**Using the information**
(1) Reproduce the passage of the article on Canadian tourism between "Following the attacks" and "more in tourism.", inclusive.
(2) According to the article on Canadian tourism, how many Americans have passports?
(3) Continue the article on Canadian tourism from the point where it stops.

**Document excerpt**
***
At one time Canada ranked seventh in the world of tourism destinations, with just over 20 million visitors in 2002.

“Then all hell broke loose,” said Rob Taylor of the Tourism Industry Association of Canada (TIAC).

Taylor was one of the participants in a Town Hall style forum at the Hospitality Newfoundland and Labrador (HNL) annual conference and trade show Feb 36-28 in Gander.

The “hell” Taylor referred to were the terrorist attacks on the United States.

Following the attacks on Sept. 11, 2002.

According to Taylor, it was one of the factors that led to Canada dropping to 18th in the world ratings in 2011 with just 16 million visitors. There is an effort to reclaim lost ground and Canada ranked 16th in 2012, with just over 18 million visitors.

These days, most of Canada’s visitors are coming from the US, China and Mexico.

Taylor says the economy has never been better for re-engaging the United States. There are 120 million Americans with passports.

“The economy is recovering and Americans are travelling,” he told the conference.

However, growth doesn’t come without investment, he says, and the TIAC is asking Ottawa to invest more in tourism.

 “Businesses are only as competitive as our government allows them to be,” he says, adding the federal government needs to address the “competitive imbalances” between Canada and other countries.

He said there is an “incredible price point barrier”, especially when it comes to areas like aviation.

“We have to find a competitive edge,” he said.

TIAC will be lobbying the federal government for funding to further tourism initiatives. Taylor said it’s time for government to “stop treating the tourism industry as a cash cow.

 “The next budget has tremendous opportunity for us,” he predicts. “There was nothing (for the tourism industry) in the last budget, but there is opportunity for next year.”

TIAC is encouraging industry representatives from the 308 federal ridings across the country to become part of a grassroots campaign to lobby the federal government for more funding for the travel/tourism industry.

The website www.tiac.travel offers a letter, outlining tourism industry issues, which members can send to their Member of Parliament.

Those taking part in the conference were also encouraged to keep the tourism industry at the forefront for their MPs, inviting them to events and engaging them in discussions about tourism industry issues. The hope is that the MPs will take an MP Pledge in support of the industry.

 

Promotion

When it comes to attracting tourists to Canada, there is a national effort to showcase what tourism operators have to offer.
***
**Data**
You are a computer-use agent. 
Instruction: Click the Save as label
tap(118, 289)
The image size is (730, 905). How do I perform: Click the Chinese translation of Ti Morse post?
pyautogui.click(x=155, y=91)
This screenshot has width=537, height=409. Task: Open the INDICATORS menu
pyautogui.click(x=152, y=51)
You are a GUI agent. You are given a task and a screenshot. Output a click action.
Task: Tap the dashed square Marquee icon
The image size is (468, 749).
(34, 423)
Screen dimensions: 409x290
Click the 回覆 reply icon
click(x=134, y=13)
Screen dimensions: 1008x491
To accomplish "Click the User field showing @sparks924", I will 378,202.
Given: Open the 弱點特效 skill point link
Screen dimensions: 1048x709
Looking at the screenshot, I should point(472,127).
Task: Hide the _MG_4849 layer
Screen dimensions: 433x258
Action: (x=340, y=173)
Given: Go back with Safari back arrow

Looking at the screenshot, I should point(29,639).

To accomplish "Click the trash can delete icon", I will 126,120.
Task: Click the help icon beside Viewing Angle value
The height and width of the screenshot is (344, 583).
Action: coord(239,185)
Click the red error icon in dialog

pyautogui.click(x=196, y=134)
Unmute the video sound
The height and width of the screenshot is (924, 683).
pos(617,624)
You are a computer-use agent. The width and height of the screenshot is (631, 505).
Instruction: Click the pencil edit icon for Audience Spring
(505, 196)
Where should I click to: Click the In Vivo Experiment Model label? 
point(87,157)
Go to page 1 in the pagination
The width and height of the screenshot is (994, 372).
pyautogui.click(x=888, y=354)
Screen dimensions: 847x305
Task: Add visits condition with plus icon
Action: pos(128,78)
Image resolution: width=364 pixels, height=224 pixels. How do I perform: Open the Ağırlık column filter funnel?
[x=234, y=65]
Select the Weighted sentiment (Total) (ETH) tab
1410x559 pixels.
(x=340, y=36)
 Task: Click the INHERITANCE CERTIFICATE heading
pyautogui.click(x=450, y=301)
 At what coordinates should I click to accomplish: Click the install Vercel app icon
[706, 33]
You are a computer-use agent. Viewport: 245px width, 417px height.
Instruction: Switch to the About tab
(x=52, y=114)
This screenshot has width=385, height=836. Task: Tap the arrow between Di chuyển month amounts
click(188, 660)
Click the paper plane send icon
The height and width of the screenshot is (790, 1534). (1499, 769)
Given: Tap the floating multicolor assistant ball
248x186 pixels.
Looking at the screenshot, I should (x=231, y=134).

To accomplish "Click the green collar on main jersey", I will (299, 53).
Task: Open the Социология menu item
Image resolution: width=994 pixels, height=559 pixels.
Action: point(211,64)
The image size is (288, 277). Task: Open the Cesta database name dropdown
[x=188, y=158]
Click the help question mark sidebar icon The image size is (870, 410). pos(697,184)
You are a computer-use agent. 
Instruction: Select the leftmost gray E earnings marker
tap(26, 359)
***
**Answers per task**
(1)
Following the attacks on Sept. 11, 2002.

According to Taylor, it was one of the factors that led to Canada dropping to 18th in the world ratings in 2011 with just 16 million visitors. There is an effort to reclaim lost ground and Canada ranked 16th in 2012, with just over 18 million visitors.

These days, most of Canada’s visitors are coming from the US, China and Mexico.

Taylor says the economy has never been better for re-engaging the United States. There are 120 million Americans with passports.

“The economy is recovering and Americans are travelling,” he told the conference.

However, growth doesn’t come without investment, he says, and the TIAC is asking Ottawa to invest more in tourism.

(2) 120 million.

(3)
Taylor pointed out that there are whole new markets of international travellers exploring different countries, including Canada.

John Mamela from the Canadian Tourism Commission (CTC) says tourism is recognized as one of the fastest growing industries in the country.

The CTC works to attract international tourists to Canada and they have invested in various marketing programs.

Through the use of initiatives involving the Internet, social media and the travel swap program, Mamela says CTC is seeing their work pay off, with people interested in coming to Canada and experiencing all that it has to offer.

A number of their initiatives included icebergs in their promotional material, something tourists are known to flock to this province for. You can check out one of the CTC initiatives at www.keepexploring.ca for a snapshot of what it takes to make people want to visit this country.

The travel swap program “Upgrade to Canada” saw tourists in other countries offered the opportunity to give up their travel plans at a moment’s notice and make the journey to Canada instead.

Many travellers accepted the offer and their vacations experiences were also highlighted through the use of social media.

Canada isn’t the only country looking to attract visitors though. Mamela notes competition is fierce in the tourism market, especially with the United States. Britain, Brazil, Australia and New Zealand are also working hard to attract travellers.

 “We are not alone in trying to convince people to (visit),” said Mamela. “There is a lot of competition.”

He says it’s not hard to understand the push to attract overseas tourists when you consider that the domestic traveller will spend $300 per night while a visitor from another country will spend up to $1,454 per night.

Attracting young travellers — particularly the 19-29 year old age group — to vacation in Canada is another priority for the CTC. This includes Canadian youth who will take up to eight international trips before taking one trip within Canada.

“They like things that are off the beaten path where they can challenge themselves,” said Mamela. “That’s where you can see the benefit of Newfoundland and Labrador.”

This group of travellers is more sophisticated than you would think, not just eating fast food and staying in hostels.

The young Canadian traveller can spend up to $1,500 a day, according to CTC statistics, while their foreign counterpart spends up to $1720.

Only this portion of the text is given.